RE: [PATCH] SCHED: scatter nohz idle balance target cpus

From: Jianyong Wu
Date: Tue Mar 18 2025 - 07:36:38 EST


Hi Peter,

Thanks for replay.

> -----Original Message-----
> From: Peter Zijlstra <peterz@xxxxxxxxxxxxx>
> Sent: Tuesday, March 18, 2025 2:39 PM
> To: Jianyong Wu <wujianyong@xxxxxxxx>
> Cc: mingo@xxxxxxxxxx; vincent.guittot@xxxxxxxxxx; jianyong.wu@xxxxxxxxxxx;
> linux-kernel@xxxxxxxxxxxxxxx
> Subject: Re: [PATCH] SCHED: scatter nohz idle balance target cpus
>
> On Tue, Mar 18, 2025 at 02:23:58AM +0000, Jianyong Wu wrote:
>
> Re subject; if you look at other patches for sched, you'll note that we do not
> capitalize it.
[Jianyong Wu]
OK, will correct it.

> Also, what you're doing is not scatter, it is rotation.
[Jianyong Wu]
It seems. However, as nohz idle balance occurs quite frequently, in proportion to the value of "HZ" and CPUs number, the selected CPU will spread to the whole system soon. Compared with current situation where mostly only cpu0 is selected, the change in this patch is more like a "scattering" effect. But it doesn't matter, "rotation" is fine. I can change it according your wish.

>
> > Currently, cpu selection logic for nohz idle balance lacks history
> > info that leads to cpu0 is always chosen if it's in nohz cpu mask.
> > It's not fair fot the tasks reside in numa node0. It's worse in the
> > machine with large cpu number, nohz idle balance may be very heavy.
>
> Since you seem to care about ilb and numa; there is this _very_ old patch set
> that never got finished:
>
> https://lore.kernel.org/all/20091211013056.305998000@xxxxxxxxx/
>
[Jianyong Wu]
Thanks for this. I'll look into it (may take some time)

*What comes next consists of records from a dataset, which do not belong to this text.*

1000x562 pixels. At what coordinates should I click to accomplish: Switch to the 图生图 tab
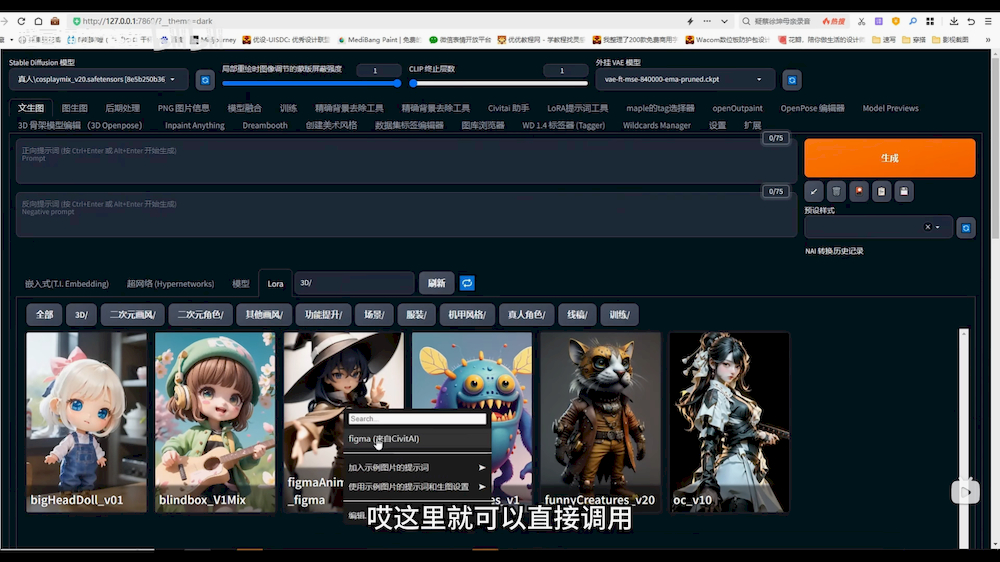(x=74, y=108)

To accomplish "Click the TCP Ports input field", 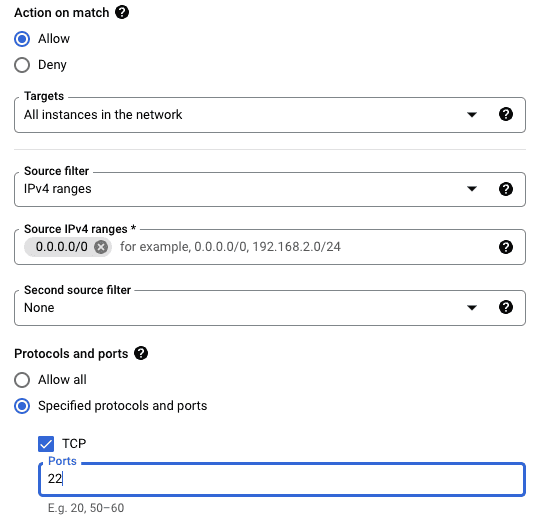I will pos(282,479).
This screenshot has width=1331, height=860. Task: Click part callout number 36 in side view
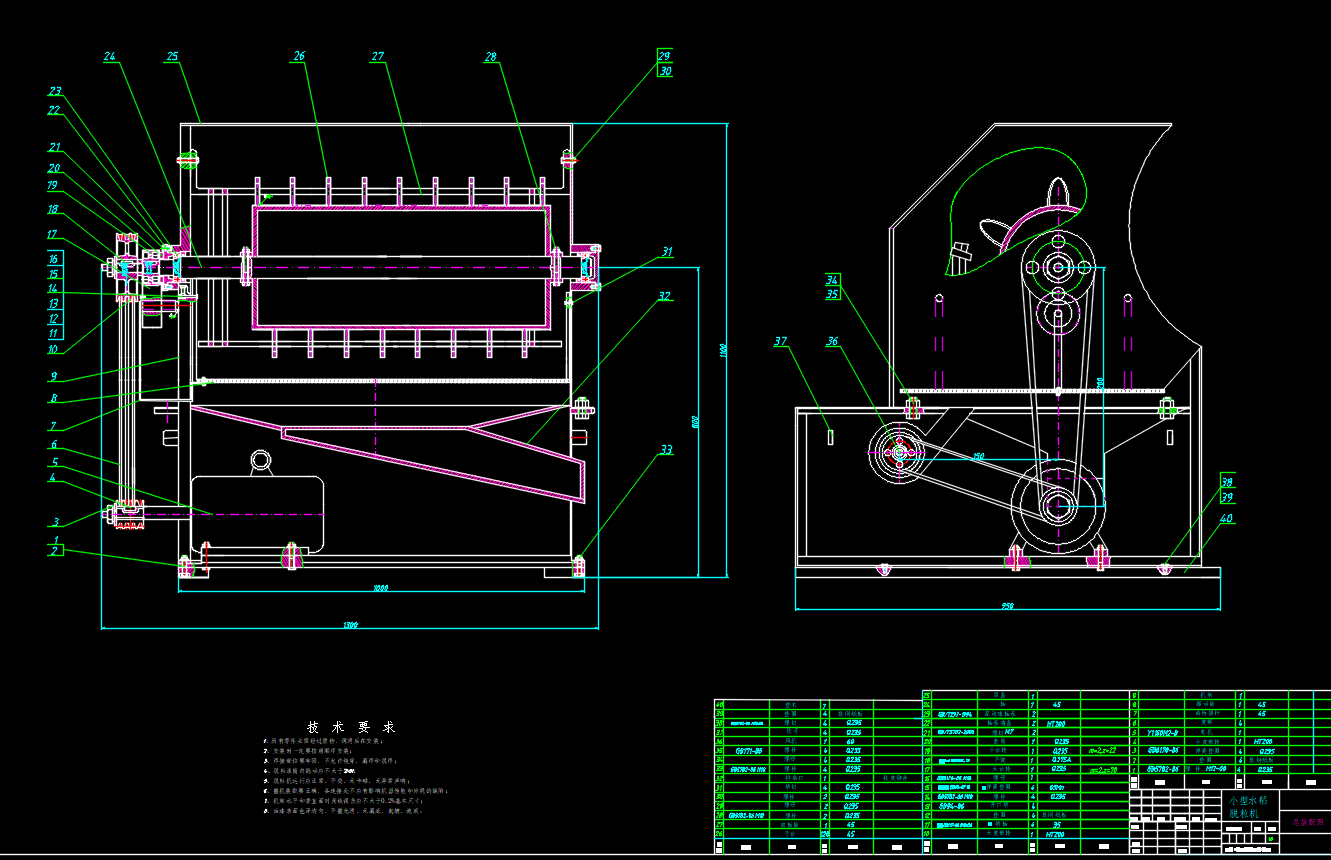tap(832, 342)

> IIRC there was a problem where it would simply stop running the per-node ilb
> when the node went idle, leading to node level imbalances. This should be
> curable by picking one such idle node and keeping its ILB active or somesuch.
[Jianyong Wu]
I think this patch is simple enough to achieve the "fairness". WDYT?
>
> Something to poke at if you're interested..
>